A hands-on approach brings sanity in the time of chaos


Prasanna Mohanty | July 14, 2011

Home minister P Chidambaram at a press conference in Mumbai on Thursday
Home minister P Chidambaram at a press conference in Mumbai on Thursday

Wind back to the two train accidents of last Sunday in UP and Assam, which left more than 100 dead and many more injured. There was chaos all around. Nobody seemed to be in charge. The UP accident happened in the morning but one of the three ministers of state for railways, Mukul Roy, could be located in Kolkata only in the evening.

Roy’s response was, "I am not the railway minister but only a minister of state and that the prime minister was the railway minister. I am 1,000 km away from the accident site and will go to the site only if the prime minister asks me to."

The next day he was asked by the prime minister to rush to the accident site in Assam, the news about which had come Sunday morning. He refused, saying that the tracks had been cleared and he had little to do there. He, instead, went to Jangalmahal to give company to Bengal chief minister Mamata Banerjee, who was to address a public rally there.

The newspapers reflected the chaos on Monday morning. Each one carried different figures about the dead and the injured and was clueless about the reasons for the accident (we still are).

Take a look at the blasts in Mumbai last evening.

Home minister P Chidambaram was ready at hand to tell reporters in New Delhi what had happened and what was being done to manage the chaos and the crisis. He declared that the media would be briefed every two hours. The Mumbai police commissioner had, by then, reached the spot and refused to speculate on anything, whether about the dead and injured or who were responsible. His account was a matter-of-fact, just as was the case with Chidambaram.

The home minister then rushed to Mumbai, visited the spots, met the injured and by 9.30 am next morning (that is today), he was before the media giving once again a matter-of-fact account of the incident, not willing to speculate. He was presumably wearing the same dress in which he had addressed the media the previous night at 9 (remember how his predecessor had changed his dress thrice in matters of hours of the 26/11 strike in Mumbai in 2008?).

The hands-on approach had a visible impact on the security forces and the media. The nerves were calm. The facts and figures didn’t vary wildly. Nobody was wildly guessing except for passing mention of a suspicion on the Indian Mujahideen as the agent behind the blasts.

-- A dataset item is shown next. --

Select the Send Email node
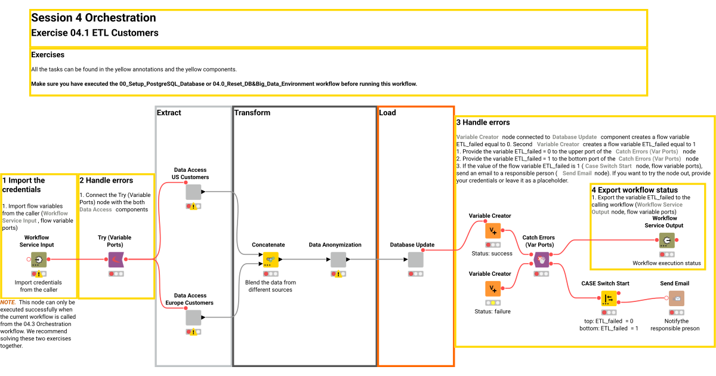The height and width of the screenshot is (376, 716). pos(676,298)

Mostly importantly, somebody was seemingly and visibly in charge of the situation and the crisis seemed so much more manageable without everyone going hysterical about it, which could have been the case had Chidambaram behaved the way the railway minister and the MoSs did after the train accidents.

This is not the first time Chidmbaram has shown how to handle a crisis and manage the affairs. He worked the same way while leading the fight against the Maoists in the past too.

If only rest of the ministers emulate his example, our crisis management would be that much better.